## Aim of the task
Your response should be the listing below, repeated exactly and in full.

+ + + + +

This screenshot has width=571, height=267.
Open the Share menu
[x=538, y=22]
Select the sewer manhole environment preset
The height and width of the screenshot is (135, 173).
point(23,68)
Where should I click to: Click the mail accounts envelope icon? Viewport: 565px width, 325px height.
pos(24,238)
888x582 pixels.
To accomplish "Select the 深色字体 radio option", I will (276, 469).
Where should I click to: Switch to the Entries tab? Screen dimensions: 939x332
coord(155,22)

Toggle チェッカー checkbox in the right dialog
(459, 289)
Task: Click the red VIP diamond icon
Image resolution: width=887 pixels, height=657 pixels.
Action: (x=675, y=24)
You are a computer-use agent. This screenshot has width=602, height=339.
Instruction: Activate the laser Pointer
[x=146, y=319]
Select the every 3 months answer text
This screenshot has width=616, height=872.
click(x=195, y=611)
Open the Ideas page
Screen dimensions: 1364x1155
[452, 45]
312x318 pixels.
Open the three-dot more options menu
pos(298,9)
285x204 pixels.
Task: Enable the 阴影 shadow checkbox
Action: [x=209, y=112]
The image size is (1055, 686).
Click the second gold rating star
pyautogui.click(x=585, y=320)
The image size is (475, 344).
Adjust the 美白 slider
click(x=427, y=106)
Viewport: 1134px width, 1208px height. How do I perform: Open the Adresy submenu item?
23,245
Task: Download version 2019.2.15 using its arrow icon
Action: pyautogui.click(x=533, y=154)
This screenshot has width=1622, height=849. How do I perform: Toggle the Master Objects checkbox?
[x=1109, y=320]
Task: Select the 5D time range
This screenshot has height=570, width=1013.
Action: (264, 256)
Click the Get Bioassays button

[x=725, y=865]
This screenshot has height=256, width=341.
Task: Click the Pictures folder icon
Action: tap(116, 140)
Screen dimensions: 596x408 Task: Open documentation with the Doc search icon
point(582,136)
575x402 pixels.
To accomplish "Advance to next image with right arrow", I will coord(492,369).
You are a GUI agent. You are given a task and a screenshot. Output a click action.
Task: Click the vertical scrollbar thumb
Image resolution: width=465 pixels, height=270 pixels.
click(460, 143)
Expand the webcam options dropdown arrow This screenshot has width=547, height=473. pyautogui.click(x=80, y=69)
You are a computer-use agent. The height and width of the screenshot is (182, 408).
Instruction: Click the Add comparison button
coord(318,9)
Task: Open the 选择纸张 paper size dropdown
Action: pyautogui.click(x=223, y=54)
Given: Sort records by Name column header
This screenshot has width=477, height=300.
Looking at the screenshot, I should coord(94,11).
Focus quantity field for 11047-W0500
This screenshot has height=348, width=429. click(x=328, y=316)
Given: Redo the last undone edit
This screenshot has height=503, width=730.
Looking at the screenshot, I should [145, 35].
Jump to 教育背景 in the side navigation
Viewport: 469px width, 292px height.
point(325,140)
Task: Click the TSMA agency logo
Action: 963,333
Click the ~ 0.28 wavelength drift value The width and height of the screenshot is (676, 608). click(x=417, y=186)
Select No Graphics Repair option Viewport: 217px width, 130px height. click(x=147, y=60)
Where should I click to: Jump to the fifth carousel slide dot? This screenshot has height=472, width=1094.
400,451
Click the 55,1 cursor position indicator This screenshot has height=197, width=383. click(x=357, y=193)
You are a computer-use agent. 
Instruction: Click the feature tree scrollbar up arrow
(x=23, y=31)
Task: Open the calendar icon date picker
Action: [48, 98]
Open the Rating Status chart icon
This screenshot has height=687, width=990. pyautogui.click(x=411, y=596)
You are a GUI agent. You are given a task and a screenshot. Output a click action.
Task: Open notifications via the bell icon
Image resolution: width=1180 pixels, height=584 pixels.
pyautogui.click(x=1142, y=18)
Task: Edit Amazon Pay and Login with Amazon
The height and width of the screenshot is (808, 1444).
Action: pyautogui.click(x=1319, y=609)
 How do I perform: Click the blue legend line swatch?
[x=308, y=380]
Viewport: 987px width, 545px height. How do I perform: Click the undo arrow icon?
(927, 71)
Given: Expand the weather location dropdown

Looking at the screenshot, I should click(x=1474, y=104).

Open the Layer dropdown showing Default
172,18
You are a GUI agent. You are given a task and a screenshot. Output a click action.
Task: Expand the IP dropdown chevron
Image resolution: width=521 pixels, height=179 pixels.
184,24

+ + + + +

## Task output
This screenshot has width=571, height=267.
Open the Share menu
[x=538, y=22]
Select the sewer manhole environment preset
The height and width of the screenshot is (135, 173).
point(23,68)
Where should I click to: Click the mail accounts envelope icon? Viewport: 565px width, 325px height.
pos(24,238)
888x582 pixels.
To accomplish "Select the 深色字体 radio option", I will (276, 469).
Where should I click to: Switch to the Entries tab? Screen dimensions: 939x332
coord(155,22)

Toggle チェッカー checkbox in the right dialog
(459, 289)
Task: Click the red VIP diamond icon
Image resolution: width=887 pixels, height=657 pixels.
Action: (x=675, y=24)
You are a computer-use agent. This screenshot has width=602, height=339.
Instruction: Activate the laser Pointer
[x=146, y=319]
Select the every 3 months answer text
This screenshot has width=616, height=872.
click(x=195, y=611)
Open the Ideas page
Screen dimensions: 1364x1155
[452, 45]
312x318 pixels.
Open the three-dot more options menu
pos(298,9)
285x204 pixels.
Task: Enable the 阴影 shadow checkbox
Action: [x=209, y=112]
The image size is (1055, 686).
Click the second gold rating star
pyautogui.click(x=585, y=320)
The image size is (475, 344).
Adjust the 美白 slider
click(x=427, y=106)
Viewport: 1134px width, 1208px height. How do I perform: Open the Adresy submenu item?
23,245
Task: Download version 2019.2.15 using its arrow icon
Action: pyautogui.click(x=533, y=154)
This screenshot has width=1622, height=849. How do I perform: Toggle the Master Objects checkbox?
[x=1109, y=320]
Task: Select the 5D time range
This screenshot has height=570, width=1013.
Action: (264, 256)
Click the Get Bioassays button

[x=725, y=865]
This screenshot has height=256, width=341.
Task: Click the Pictures folder icon
Action: tap(116, 140)
Screen dimensions: 596x408 Task: Open documentation with the Doc search icon
point(582,136)
575x402 pixels.
To accomplish "Advance to next image with right arrow", I will coord(492,369).
You are a GUI agent. You are given a task and a screenshot. Output a click action.
Task: Click the vertical scrollbar thumb
Image resolution: width=465 pixels, height=270 pixels.
click(460, 143)
Expand the webcam options dropdown arrow This screenshot has width=547, height=473. pyautogui.click(x=80, y=69)
You are a computer-use agent. The height and width of the screenshot is (182, 408).
Instruction: Click the Add comparison button
coord(318,9)
Task: Open the 选择纸张 paper size dropdown
Action: pyautogui.click(x=223, y=54)
Given: Sort records by Name column header
This screenshot has width=477, height=300.
Looking at the screenshot, I should coord(94,11).
Focus quantity field for 11047-W0500
This screenshot has height=348, width=429. click(x=328, y=316)
Given: Redo the last undone edit
This screenshot has height=503, width=730.
Looking at the screenshot, I should [145, 35].
Jump to 教育背景 in the side navigation
Viewport: 469px width, 292px height.
point(325,140)
Task: Click the TSMA agency logo
Action: 963,333
Click the ~ 0.28 wavelength drift value The width and height of the screenshot is (676, 608). click(x=417, y=186)
Select No Graphics Repair option Viewport: 217px width, 130px height. click(x=147, y=60)
Where should I click to: Jump to the fifth carousel slide dot? This screenshot has height=472, width=1094.
400,451
Click the 55,1 cursor position indicator This screenshot has height=197, width=383. click(x=357, y=193)
You are a computer-use agent. 
Instruction: Click the feature tree scrollbar up arrow
(x=23, y=31)
Task: Open the calendar icon date picker
Action: [48, 98]
Open the Rating Status chart icon
This screenshot has height=687, width=990. pyautogui.click(x=411, y=596)
You are a GUI agent. You are given a task and a screenshot. Output a click action.
Task: Open notifications via the bell icon
Image resolution: width=1180 pixels, height=584 pixels.
pyautogui.click(x=1142, y=18)
Task: Edit Amazon Pay and Login with Amazon
The height and width of the screenshot is (808, 1444).
Action: pyautogui.click(x=1319, y=609)
 How do I perform: Click the blue legend line swatch?
[x=308, y=380]
Viewport: 987px width, 545px height. How do I perform: Click the undo arrow icon?
(927, 71)
Given: Expand the weather location dropdown

Looking at the screenshot, I should click(x=1474, y=104).

Open the Layer dropdown showing Default
172,18
You are a GUI agent. You are given a task and a screenshot. Output a click action.
Task: Expand the IP dropdown chevron
Image resolution: width=521 pixels, height=179 pixels.
184,24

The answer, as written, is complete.